2017 AHCJ-National Library of Medicine fellows selected Date: 08/16/17

COLUMBIA, Mo. – Six journalists have been named to this year's class of AHCJ-National Library of Medicine fellows. The fellowship program was created to increase reporters' access and understanding of the considerable resources available at NLM and the National Institutes of Health.

The journalists chosen to take part this year are:

  • Max Blau (@maxblau), southern correspondent, Stat, Atlanta

  • Ginger Christ (@gchristcle), reporter, The Plain Dealer, Cleveland

  • Meryl Davids (@MeryIDL), independent journalist, Boca Raton, Fla.

  • Mari Schaefer (@marischaefer), staff writer, The Philadelphia Inquirer, Wayne, Pa.

  • Warren Tong (@warrentong), independent journalist, New York, N.Y.

  • Eli Zimmerman (@eaztweets), reporter, Frontline Medical News, Rockville, Md.

Their visit to the NIH campus, scheduled for the week of Sept. 24, will include hands-on workshops about how to use and get the most from several government research databases, such as PubMed, MedlinePlus, ClinicalTrials.gov and ToxNet. Fellows also will meet with senior NLM and NIH researchers and officials for exclusive informational sessions.

The fellows were selected from dozens of qualified applicants.

"We are so happy to take another set of reporters to this unique American treasure," said AHCJ Executive Director Len Bruzzese. "This is our ninth year working with the National Library of Medicine on these fellowships. The amazing tools and skills picked up by the reporters are no less important than they were when we started."

AHCJ is an independent, nonprofit organization dedicated to advancing public understanding of health care issues. With about 1,500 members, its mission is to improve the quality, accuracy and visibility of health care reporting, writing and editing. The association and its Center for Excellence in Health Care Journalism are based at the Missouri School of Journalism.
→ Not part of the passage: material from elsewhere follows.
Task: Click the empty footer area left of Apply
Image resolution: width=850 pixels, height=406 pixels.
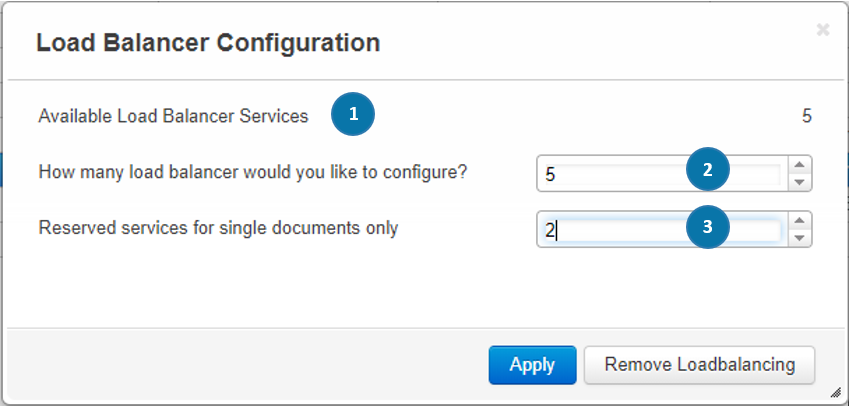Action: 244,365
The National Library of Medicine, on the campus of the National Institutes of Health in Bethesda, Md., has been a center of information innovation since its founding in 1836. The world’s largest biomedical library, NLM maintains and makes available a vast print collection and produces electronic information resources on a wide range of topics that are searched billions of times each year by millions of people around the globe. It also supports and conducts research, development, and training in biomedical informatics and health information technology. In addition, the Library coordinates a 6,000-member National Network of Libraries of Medicine that promotes and provides access to health information in communities across the United States.